WORK REQUIRED
Copy the material verbatim, starting at the line that contains "Find the location of a particular element. The image" and ending with the last line of the material.

RECORDS TO USE
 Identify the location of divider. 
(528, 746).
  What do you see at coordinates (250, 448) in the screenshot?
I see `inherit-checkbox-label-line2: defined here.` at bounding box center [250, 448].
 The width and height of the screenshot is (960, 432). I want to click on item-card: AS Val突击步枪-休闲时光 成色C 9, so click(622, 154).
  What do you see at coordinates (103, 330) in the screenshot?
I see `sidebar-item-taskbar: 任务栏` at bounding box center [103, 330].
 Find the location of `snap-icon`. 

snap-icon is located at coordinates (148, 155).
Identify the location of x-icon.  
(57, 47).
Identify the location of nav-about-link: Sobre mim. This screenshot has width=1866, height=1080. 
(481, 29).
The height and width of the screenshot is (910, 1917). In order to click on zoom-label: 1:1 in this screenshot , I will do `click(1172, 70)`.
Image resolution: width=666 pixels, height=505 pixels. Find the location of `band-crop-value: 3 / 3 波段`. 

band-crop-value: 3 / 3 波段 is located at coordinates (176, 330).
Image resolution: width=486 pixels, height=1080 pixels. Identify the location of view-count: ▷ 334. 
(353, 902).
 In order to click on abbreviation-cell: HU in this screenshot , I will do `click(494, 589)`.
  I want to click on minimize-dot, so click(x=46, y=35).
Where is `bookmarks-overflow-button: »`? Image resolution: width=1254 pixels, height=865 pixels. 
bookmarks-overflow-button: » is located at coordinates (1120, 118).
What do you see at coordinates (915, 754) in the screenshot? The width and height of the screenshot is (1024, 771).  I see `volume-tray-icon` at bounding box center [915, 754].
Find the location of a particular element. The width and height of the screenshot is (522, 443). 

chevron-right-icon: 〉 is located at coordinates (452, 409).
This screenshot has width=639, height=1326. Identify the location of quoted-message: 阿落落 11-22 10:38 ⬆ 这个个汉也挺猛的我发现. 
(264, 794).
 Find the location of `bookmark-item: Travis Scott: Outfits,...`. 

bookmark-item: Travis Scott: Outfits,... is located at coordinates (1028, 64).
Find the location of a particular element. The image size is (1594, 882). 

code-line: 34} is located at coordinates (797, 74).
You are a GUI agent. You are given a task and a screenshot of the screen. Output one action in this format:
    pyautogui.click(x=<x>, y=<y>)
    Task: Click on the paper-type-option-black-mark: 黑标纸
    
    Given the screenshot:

TASK SOLUTION
Find the location of a particular element. The image size is (1594, 882). 

code-line: 34} is located at coordinates (797, 74).
You are a GUI agent. You are given a task and a screenshot of the screen. Output one action in this format:
    pyautogui.click(x=<x>, y=<y>)
    Task: Click on the paper-type-option-black-mark: 黑标纸
    
    Given the screenshot:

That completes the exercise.